My bestie, Gloriann, has been a fan of Quinoa for a long time and kept telling me what a fab kitchen staple is it. Once I tried it, I was hooked. It’s great as a simply side dish served like one would serve rice but is versatile enough for a salad or other mainstays like stuffing for a squash or eggplant.
Quinoa provides all nine essential amino acids and is a gluten-free protein source, so good for you!
Success in making Quinoa is to be sure you rinse it very well for about 3 minutes under cool running water to remove the saponin, a bitter-tasting coating that some people might be sensitive to.

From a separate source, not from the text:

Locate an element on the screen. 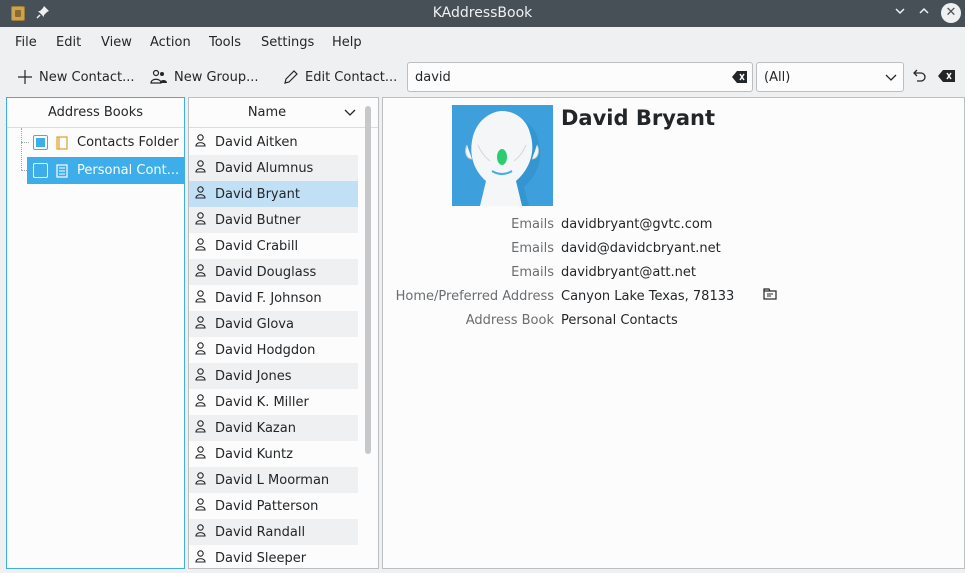 The width and height of the screenshot is (965, 573). contact-list-item-name: David L Moorman is located at coordinates (272, 480).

I typically cook my Quinoa in a cup of chicken broth and a cup of water but if you prefer a completely vegetarian version, just use two cups of water.
Makes about two cups of cooked Quinoa.
Ingredients
- 1 cup uncooked quinoa, rinsed
- 2 cups of chicken (or vegetable) broth or water (or one cup of each)
- ½ tsp. each garlic powder, salt and pepper
Instructions
- In a small saucepan over high heat, combine the broth/water, garlic powder, salt and pepper and bring to a boil.
- Lower the heat to medium-low and add the rinsed quinoa, cover and simmer for 20 minutes, or until water has evaporated.
- Leaving the cover on the pan, let the Quinoa stand for five minutes.
- Uncover, fluff the Quinoa with a fork and either use right away or cool completely and store in an airtight container for up to a week.